Problem details: From the entries below, reproduce exactly the line containing "FAQ (78, 2516)", the line containing "Iniciar sesión (1070, 1144)", and every line in between, with nothing added.
Data START
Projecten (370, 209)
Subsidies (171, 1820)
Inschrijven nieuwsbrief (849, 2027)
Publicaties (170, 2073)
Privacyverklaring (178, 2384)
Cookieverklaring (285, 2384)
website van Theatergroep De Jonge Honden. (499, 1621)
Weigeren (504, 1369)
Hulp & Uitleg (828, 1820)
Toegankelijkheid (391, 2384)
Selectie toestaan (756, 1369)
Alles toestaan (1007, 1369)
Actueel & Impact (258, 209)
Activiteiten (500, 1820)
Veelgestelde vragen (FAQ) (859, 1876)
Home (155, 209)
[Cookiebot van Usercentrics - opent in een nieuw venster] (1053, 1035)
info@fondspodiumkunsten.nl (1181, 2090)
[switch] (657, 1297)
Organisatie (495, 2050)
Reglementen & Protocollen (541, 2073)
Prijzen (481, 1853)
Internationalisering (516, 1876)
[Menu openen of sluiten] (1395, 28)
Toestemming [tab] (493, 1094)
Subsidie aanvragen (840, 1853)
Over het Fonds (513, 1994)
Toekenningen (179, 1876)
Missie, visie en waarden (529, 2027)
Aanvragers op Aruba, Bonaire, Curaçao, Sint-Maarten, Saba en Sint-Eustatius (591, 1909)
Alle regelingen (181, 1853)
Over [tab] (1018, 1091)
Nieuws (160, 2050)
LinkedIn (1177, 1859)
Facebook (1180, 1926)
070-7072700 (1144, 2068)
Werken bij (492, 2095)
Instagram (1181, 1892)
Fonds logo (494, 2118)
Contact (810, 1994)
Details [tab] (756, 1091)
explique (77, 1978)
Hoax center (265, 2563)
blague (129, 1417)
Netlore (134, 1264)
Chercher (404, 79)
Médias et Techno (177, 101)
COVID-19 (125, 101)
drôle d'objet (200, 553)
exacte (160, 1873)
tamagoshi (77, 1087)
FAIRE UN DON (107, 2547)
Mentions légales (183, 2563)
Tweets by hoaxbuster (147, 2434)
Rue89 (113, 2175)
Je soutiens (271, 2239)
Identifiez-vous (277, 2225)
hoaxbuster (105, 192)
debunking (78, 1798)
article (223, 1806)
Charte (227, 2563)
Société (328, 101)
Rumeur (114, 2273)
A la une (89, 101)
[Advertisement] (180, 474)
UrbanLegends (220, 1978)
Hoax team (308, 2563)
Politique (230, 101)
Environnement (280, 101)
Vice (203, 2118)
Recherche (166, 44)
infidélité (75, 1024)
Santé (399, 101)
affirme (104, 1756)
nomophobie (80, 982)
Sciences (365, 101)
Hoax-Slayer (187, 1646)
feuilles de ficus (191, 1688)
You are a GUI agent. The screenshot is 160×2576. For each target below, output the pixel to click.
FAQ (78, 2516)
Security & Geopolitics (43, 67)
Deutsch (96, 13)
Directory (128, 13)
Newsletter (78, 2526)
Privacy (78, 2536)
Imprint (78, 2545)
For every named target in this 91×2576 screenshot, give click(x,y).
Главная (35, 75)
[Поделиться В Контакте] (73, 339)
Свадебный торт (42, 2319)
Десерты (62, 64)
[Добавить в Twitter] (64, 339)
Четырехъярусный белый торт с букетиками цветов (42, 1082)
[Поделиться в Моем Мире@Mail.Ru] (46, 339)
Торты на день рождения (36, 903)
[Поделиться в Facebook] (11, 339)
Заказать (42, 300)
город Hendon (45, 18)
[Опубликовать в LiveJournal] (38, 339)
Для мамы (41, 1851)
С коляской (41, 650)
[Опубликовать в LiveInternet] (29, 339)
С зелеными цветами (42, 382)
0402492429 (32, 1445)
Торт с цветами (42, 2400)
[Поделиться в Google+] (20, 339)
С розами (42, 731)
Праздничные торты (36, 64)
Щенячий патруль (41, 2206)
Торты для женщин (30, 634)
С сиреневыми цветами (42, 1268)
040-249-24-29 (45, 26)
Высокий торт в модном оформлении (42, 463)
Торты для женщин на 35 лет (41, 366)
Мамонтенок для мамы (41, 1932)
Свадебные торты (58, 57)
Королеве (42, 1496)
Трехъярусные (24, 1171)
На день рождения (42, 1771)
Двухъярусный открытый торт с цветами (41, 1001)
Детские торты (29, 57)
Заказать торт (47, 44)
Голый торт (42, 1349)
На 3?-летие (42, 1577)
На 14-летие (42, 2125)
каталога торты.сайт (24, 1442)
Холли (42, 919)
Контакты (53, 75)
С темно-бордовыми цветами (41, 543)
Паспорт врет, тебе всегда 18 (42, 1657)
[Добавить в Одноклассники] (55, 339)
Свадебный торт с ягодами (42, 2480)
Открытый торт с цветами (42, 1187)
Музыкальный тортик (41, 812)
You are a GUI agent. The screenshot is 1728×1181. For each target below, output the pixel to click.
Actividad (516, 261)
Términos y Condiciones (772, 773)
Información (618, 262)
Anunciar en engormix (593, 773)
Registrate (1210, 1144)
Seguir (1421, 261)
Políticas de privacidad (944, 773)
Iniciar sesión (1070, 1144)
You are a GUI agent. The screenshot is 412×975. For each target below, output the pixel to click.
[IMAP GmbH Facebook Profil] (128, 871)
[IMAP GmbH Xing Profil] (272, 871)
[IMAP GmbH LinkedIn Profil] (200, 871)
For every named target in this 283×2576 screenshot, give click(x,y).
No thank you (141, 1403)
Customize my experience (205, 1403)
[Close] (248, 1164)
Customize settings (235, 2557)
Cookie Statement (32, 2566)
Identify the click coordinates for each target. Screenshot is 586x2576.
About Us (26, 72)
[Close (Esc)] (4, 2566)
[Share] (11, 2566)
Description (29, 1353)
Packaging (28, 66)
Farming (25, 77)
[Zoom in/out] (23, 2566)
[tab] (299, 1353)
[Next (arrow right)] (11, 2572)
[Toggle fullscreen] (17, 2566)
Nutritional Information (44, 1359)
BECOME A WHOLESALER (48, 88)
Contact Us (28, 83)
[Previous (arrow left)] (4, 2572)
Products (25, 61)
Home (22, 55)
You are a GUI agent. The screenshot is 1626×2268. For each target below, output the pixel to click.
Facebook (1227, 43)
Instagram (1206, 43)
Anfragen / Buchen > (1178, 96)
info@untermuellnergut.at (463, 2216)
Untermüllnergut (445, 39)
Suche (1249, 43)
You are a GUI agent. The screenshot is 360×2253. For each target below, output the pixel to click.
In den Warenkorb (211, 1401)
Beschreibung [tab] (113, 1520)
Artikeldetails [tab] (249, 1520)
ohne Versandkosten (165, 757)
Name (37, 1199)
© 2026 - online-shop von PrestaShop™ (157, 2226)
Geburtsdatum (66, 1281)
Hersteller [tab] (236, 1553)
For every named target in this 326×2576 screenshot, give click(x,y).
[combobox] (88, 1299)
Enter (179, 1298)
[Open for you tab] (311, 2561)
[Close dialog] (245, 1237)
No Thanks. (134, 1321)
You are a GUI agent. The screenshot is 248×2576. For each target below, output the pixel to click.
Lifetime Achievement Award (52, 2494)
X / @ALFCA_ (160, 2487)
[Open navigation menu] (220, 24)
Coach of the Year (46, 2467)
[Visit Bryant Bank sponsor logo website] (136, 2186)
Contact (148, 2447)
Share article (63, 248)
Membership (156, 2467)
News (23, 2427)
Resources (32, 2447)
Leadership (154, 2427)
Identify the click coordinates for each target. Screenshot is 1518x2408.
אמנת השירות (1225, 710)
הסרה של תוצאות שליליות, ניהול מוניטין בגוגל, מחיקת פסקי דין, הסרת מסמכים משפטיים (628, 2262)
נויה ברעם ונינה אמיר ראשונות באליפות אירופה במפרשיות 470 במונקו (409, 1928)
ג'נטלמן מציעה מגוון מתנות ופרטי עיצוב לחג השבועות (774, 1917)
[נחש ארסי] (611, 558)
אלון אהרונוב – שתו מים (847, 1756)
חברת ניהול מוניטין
Data END
Result for this task:
FAQ (78, 2516)
Security & Geopolitics (43, 67)
Deutsch (96, 13)
Directory (128, 13)
Newsletter (78, 2526)
Privacy (78, 2536)
Imprint (78, 2545)
For every named target in this 91×2576 screenshot, give click(x,y).
Главная (35, 75)
[Поделиться В Контакте] (73, 339)
Свадебный торт (42, 2319)
Десерты (62, 64)
[Добавить в Twitter] (64, 339)
Четырехъярусный белый торт с букетиками цветов (42, 1082)
[Поделиться в Моем Мире@Mail.Ru] (46, 339)
Торты на день рождения (36, 903)
[Поделиться в Facebook] (11, 339)
Заказать (42, 300)
город Hendon (45, 18)
[Опубликовать в LiveJournal] (38, 339)
Для мамы (41, 1851)
С коляской (41, 650)
[Опубликовать в LiveInternet] (29, 339)
С зелеными цветами (42, 382)
0402492429 (32, 1445)
Торт с цветами (42, 2400)
[Поделиться в Google+] (20, 339)
С розами (42, 731)
Праздничные торты (36, 64)
Щенячий патруль (41, 2206)
Торты для женщин (30, 634)
С сиреневыми цветами (42, 1268)
040-249-24-29 (45, 26)
Высокий торт в модном оформлении (42, 463)
Торты для женщин на 35 лет (41, 366)
Мамонтенок для мамы (41, 1932)
Свадебные торты (58, 57)
Королеве (42, 1496)
Трехъярусные (24, 1171)
На день рождения (42, 1771)
Двухъярусный открытый торт с цветами (41, 1001)
Детские торты (29, 57)
Заказать торт (47, 44)
Голый торт (42, 1349)
На 3?-летие (42, 1577)
На 14-летие (42, 2125)
каталога торты.сайт (24, 1442)
Холли (42, 919)
Контакты (53, 75)
С темно-бордовыми цветами (41, 543)
Паспорт врет, тебе всегда 18 (42, 1657)
[Добавить в Одноклассники] (55, 339)
Свадебный торт с ягодами (42, 2480)
Открытый торт с цветами (42, 1187)
Музыкальный тортик (41, 812)
You are a GUI agent. The screenshot is 1728×1181. For each target below, output the pixel to click.
Actividad (516, 261)
Términos y Condiciones (772, 773)
Información (618, 262)
Anunciar en engormix (593, 773)
Registrate (1210, 1144)
Seguir (1421, 261)
Políticas de privacidad (944, 773)
Iniciar sesión (1070, 1144)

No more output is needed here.